Saved entries:
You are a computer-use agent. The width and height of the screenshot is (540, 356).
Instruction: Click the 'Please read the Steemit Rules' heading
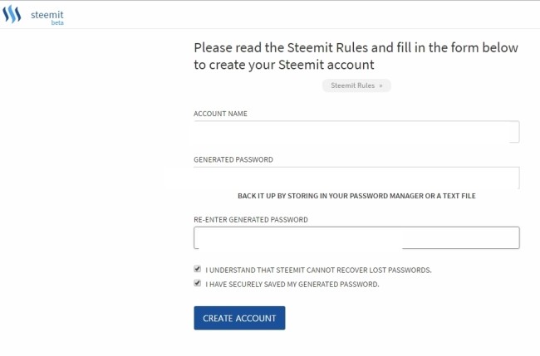pyautogui.click(x=356, y=48)
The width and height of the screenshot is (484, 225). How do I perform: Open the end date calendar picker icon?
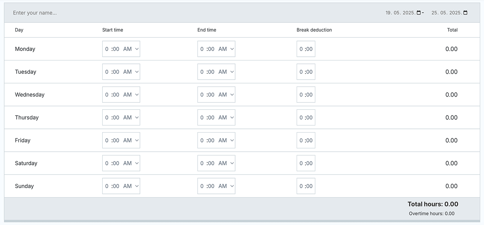[x=465, y=12]
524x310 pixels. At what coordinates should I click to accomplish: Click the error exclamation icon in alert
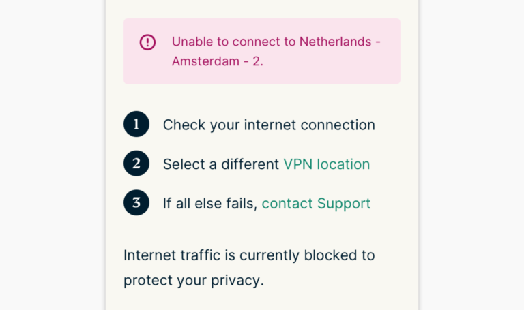147,42
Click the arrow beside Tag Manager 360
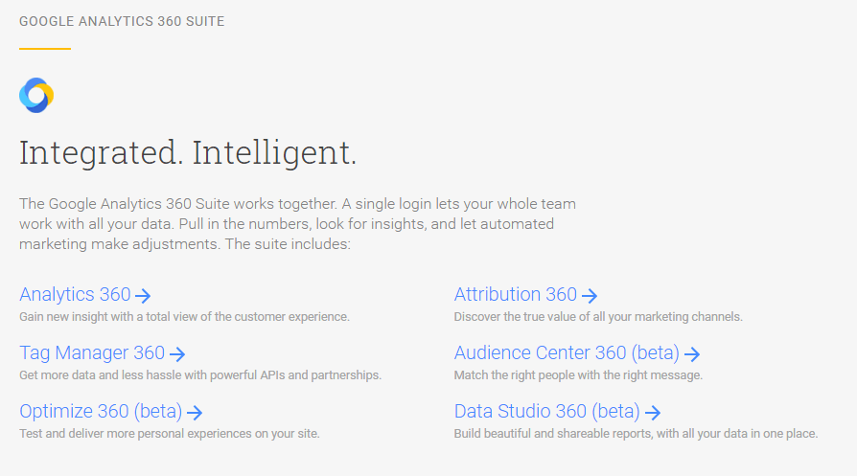Image resolution: width=857 pixels, height=476 pixels. pos(177,354)
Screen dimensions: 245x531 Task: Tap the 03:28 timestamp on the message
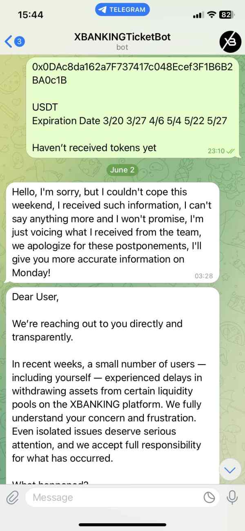204,276
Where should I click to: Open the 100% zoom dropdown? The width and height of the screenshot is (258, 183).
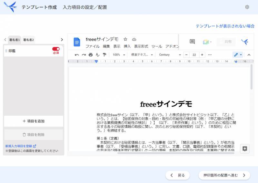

### HOW TO COMPLETE THIS TASK
From the line containing "The width and height of the screenshot is (484, 225)." through the last line of the records above, reproduce every line exactly, leaving out the pictures.

### ANSWER BOX
The width and height of the screenshot is (484, 225). How do I perform: Open the end date calendar picker icon?
[x=465, y=12]
524x310 pixels. At what coordinates should I click to accomplish: Click the error exclamation icon in alert
147,42
Click the arrow beside Tag Manager 360
Image resolution: width=857 pixels, height=476 pixels. pos(177,354)
Screen dimensions: 245x531 Task: Tap the 03:28 timestamp on the message
204,276
Where should I click to: Open the 100% zoom dropdown? The width and height of the screenshot is (258, 183).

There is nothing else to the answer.